Food and Drug Administration (FDA)
What is the FDA?
The Food and Drug Administration (FDA) is the oldest and most comprehensive consumer protection agency in the United States federal government. The FDA is responsible for the protection of public health by guaranteeing the safety, efficacy, as well as security of human and veterinary drugs, biological products, medical devices, food supply, cosmetics, along with the products that emit radiation. Moreover, the agency also provides precise, science-based health information to the public.
FDA approval is relevant for investors, specifically those who are interested in healthcare companies (Pharmaceuticals and biotech players). Also, the approval process is essential primarily for those healthcare companies that are involved in the drug development process. Without an FDA approval, regulated products under the purview of FDA would not be issued for sale in the United States.
A look at the History of FDA
The FDA is the oldest consumer protection organization in the United States federal government. Since 1848 the US federal government has used chemical analysis for monitoring safety of agricultural products a responsibility inherited by the Agriculture Department in 1862 and later by the FDA. The regulatory functions of the FDA began with the 1906 clearance of the Pure Food and Drug Act.
Since then, the FDA has changed together with social, political, economic as well as legal modifications in the US. Examination of the history of these modifications explains the evolving role that the regulatory agency has played in encouraging public health.
What are the responsibilities of the FDA?
FDA has the responsibility of ensuring public health safety. The agency helps to protect public health by assuring food safety & quality, from electronic product radiation to regulating tobacco products.
The responsibilities of FDA extend to 50 Unites States including Puerto Rico, the Virgin Islands, the District of Columbia, Guam, American Samoa, and other territories & possessions in the United States.
A glance at the responsibilities of FDA-
- FDA maintains public health safety by assuring the safety of food poultry and some egg products.
- To make sure safety & effectiveness of human and veterinary drugs, vaccines & other biological products, and medical devices that are intended for human use.
- Protection of the public from electronic product radiations.
- Ensuring the cosmetics, as well as dietary supplements, are safe and labeled appropriately.

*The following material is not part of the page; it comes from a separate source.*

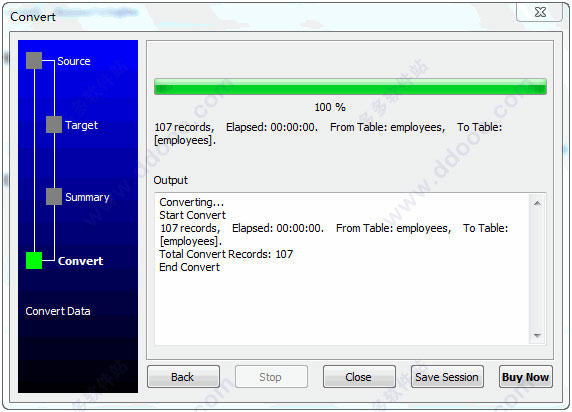Select the Target step label
This screenshot has height=412, width=572.
point(81,125)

- Advancing public health by helping to fast-track product innovations.
What does FDA regulate?
FDA is accountable for upgrading human health & safety by boosting innovations that make medical products more effective, safer, as well as affordable.
The FDA is renowned for its work in regulating the development of innovative treatments. The FDA has established some rules concerning the clinical trials that must be completed on every new drug. Healthcare players must perform clinical trials before marketing of new drug into individuals.
To know more about clinical trials, click here.
Generally, FDA regulates foods, drugs, medical devices, biologics, electronic products that give off radiation, cosmetics, veterinary products, and tobacco products.
How Can FDA Approvals transform the fate of Healthcare companies?
Approval or rejection from the FDA for a new drug or sale of an existing drug in the United States can have a financial impact on any healthcare company. If the FDA approved any drug, it could drive an increase in the revenue of the company. The FDA also performs inspection animal testing facilities and clinical trials sites.
For small-cap companies that are developing a new drug, their fate depends on receiving approval from the regulatory authorities. Also, the market value of healthcare shares depends on the FDA approval process. The decision of the FDA might affect the stock market and give investors an idea about how the company is going to operate in the upcoming period.
To understand the impact of an FDA approval in a specific stock, click here.
How does the FDA drug approval process work?
- Drug development and animal testing- After manufacturing a new drug, the manufacturer or sponsor seek authorization by the FDA for commercialization in the US. The new drug must be assessed by the sponsor for toxicity in animals.
- Investigational New Drug (IND) Application and Review- After animal testing, the sponsor submits an investigational new drug application to the FDA based on the results from the initial testing. The initial experiments include the drug’s composition and manufacturing process. Based on these experiments, the sponsor develops a plan for testing the drug in clinical trials.
- FDA Approval to conduct clinical trials- Once the FDA approves the drug after reviewing its IND, the clinical trials of the drug are performed.
- Review meeting- The FDA meets with the drug manufacturer or sponsor before submission of a New Drug Application (NDA).
- NDA Application- The drug sponsor formally seeks advice from the FDA to approve the drug for marketing in the US by submitting an NDA. An NDA includes all animal and human information related to how the drug works in the body. It also comprises information about the manufacturing process of the drug.
- Review of Application- After receiving an NDA, the FDA has two months to decide whether to file it to review or not. Once the FDA files an NDA, a review team is assigned for evaluating the research on the safety and efficacy of the drug.
- Drug Labeling- Once the application is reviewed, the FDA also reviews the professional labeling & makes sure that appropriate information is communicated to the healthcare professionals.
- Facility Inspection- FDA examines the manufacturing facilities where the tested drug will be manufactured.
- FDA Drug Approval- After the entire review and inspection process, the FDA reviewers will approve the application of sponsor or provide a response letter, also known as a Complete Response Letter.